Battery boost from coated silicon
- Published
Phone batteries that recharge in minutes and last for weeks could result from work on silicon super-capacitors.
Created by American scientists, the components exploit properties of carefully engineered silicon slices to hold and quickly deliver a charge.
Renewable energy sources could also benefit from the work on the cheaper super-capacitors.
The silicon components should be easy to add to existing chip-production systems, said the researchers.
Solar storage
Super-capacitors built from carbon are already used as energy storage systems in electric vehicles and in wind turbines to ensure blades turn smoothly, but their bulk and cost have limited them to these niche applications.
Scientists in the engineering department at Vanderbilt University in Tennessee tested different materials to see if they could be used to reduce the cost and size of these super-capacitors.
Silicon became a good candidate when the Vanderbilt team found a way to apply a coat of graphene that was only a few nanometres thick. This coating was needed to stop the silicon reacting with the chemicals that provide the ions used to store an electrical charge.
The team, headed by engineering professor Cary Pint, used porous silicon in their research because the method of etching billions of tiny pits on to the material is well established. All those nano-scale features give the material a huge surface area relative to its size and help it store a significant electrical charge.

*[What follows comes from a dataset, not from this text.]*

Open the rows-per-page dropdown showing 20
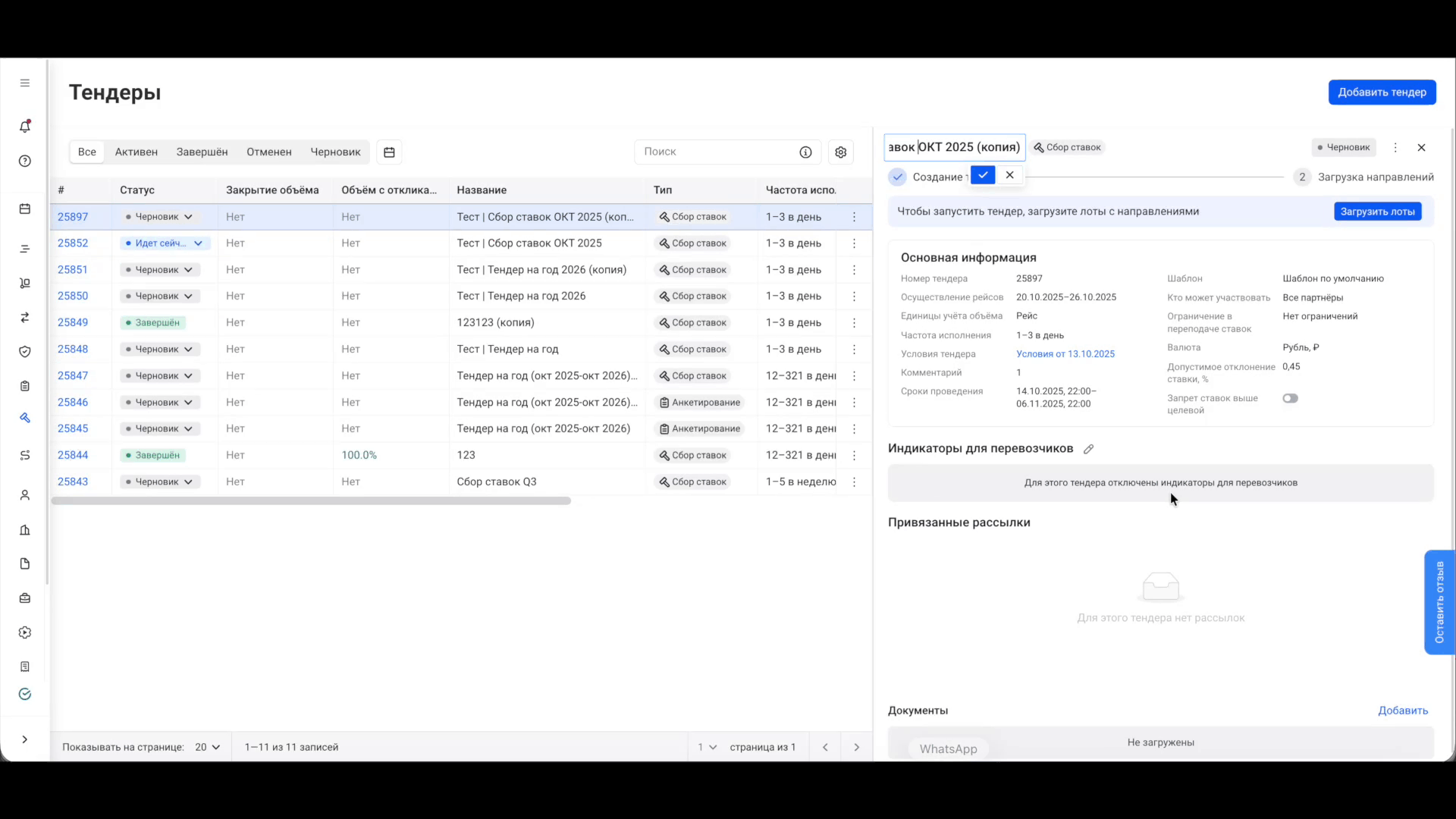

Writing in a paper in the journal Nature, external, the scientists explained how the coating bestowed on the silicon properties similar to those seen in commercial super-capacitors. It allows them to dispense their stored power quickly and last much longer than current re-chargeable batteries.
The team is now looking into ways to integrate the coated silicon into existing manufacturing processes so the super-capacitors can be more widely used in gadgets such as phones.
One of the first applications of the work could be as a storage system for solar power plants. Super-capacitors on the rear of solar cells could store power as it is collected and then dispense it during the night when demand grows.
"All the things that define us in a modern environment require electricity," said Prof Pint. "The more that we can integrate power storage into existing materials and devices, the more compact and efficient they will become."